* **WORK ITEM**
What lines in the data below mention the string "reply"? Copy them out.

* **Stored data**
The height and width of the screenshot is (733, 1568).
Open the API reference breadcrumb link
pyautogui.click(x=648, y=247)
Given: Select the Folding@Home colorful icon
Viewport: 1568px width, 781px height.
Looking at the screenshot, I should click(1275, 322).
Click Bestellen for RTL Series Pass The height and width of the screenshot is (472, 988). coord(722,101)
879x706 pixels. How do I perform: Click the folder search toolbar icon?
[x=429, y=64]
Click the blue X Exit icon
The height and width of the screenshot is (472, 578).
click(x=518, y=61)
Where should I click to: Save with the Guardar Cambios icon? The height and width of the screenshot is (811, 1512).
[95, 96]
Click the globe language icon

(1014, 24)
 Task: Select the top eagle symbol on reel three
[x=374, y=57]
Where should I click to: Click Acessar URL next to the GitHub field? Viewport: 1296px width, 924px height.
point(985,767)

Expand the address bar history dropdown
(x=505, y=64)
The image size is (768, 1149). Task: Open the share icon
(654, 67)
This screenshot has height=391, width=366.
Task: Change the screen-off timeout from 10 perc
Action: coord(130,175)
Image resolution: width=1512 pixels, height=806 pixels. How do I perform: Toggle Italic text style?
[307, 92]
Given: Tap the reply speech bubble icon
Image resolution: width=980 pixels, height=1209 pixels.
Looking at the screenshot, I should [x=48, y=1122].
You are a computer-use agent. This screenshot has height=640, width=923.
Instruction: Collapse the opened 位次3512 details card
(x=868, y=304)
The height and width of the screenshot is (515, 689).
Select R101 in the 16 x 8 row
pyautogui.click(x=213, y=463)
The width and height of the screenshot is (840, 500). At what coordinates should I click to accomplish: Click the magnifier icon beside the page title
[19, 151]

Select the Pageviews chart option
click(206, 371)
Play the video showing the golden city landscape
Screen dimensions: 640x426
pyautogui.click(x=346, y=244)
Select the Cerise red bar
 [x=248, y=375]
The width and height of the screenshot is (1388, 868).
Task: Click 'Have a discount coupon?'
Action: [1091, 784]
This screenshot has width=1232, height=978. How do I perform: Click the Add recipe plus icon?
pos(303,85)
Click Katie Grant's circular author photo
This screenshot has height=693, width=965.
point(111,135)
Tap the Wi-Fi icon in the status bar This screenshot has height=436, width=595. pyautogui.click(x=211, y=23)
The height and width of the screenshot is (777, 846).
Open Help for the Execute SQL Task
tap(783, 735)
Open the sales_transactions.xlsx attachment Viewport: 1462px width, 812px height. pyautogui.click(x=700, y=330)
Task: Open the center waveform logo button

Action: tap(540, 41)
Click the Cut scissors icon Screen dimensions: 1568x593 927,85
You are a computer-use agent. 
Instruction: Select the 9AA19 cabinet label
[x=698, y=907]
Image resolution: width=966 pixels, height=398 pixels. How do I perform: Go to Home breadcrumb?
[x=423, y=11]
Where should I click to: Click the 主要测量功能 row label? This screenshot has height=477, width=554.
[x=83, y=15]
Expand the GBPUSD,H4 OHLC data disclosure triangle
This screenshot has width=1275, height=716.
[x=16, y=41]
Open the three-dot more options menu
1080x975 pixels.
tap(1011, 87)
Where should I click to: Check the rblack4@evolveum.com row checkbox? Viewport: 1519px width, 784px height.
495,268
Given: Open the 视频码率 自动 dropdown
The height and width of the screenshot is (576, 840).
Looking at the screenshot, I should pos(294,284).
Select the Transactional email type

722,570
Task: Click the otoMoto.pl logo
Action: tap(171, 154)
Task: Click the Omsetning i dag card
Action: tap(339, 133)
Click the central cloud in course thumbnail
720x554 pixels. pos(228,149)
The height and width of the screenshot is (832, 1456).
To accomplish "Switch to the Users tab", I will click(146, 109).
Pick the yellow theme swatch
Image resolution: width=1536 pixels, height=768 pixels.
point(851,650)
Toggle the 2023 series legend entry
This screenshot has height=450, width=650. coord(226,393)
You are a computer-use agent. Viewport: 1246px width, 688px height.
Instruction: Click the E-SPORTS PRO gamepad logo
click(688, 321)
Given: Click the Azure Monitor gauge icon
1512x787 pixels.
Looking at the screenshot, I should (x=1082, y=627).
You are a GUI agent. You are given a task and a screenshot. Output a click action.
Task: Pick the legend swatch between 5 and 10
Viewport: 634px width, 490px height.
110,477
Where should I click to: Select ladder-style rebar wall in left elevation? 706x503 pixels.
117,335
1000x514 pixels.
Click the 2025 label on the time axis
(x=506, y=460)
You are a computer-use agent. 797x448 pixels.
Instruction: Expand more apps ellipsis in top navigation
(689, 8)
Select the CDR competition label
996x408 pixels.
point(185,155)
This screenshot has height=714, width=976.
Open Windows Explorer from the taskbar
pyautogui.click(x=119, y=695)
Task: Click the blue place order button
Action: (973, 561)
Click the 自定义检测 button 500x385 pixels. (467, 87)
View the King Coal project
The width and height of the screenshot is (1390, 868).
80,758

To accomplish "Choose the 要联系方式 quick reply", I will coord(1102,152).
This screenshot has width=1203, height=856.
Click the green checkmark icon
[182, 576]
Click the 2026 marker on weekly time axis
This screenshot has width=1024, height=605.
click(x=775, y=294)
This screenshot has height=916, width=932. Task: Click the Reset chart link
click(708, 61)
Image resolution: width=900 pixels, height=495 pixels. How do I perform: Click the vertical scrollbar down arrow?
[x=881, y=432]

* **OUTPUT FOR THIS EXERCISE**
Given: Tap the reply speech bubble icon
To accomplish "Choose the 要联系方式 quick reply", I will coord(1102,152).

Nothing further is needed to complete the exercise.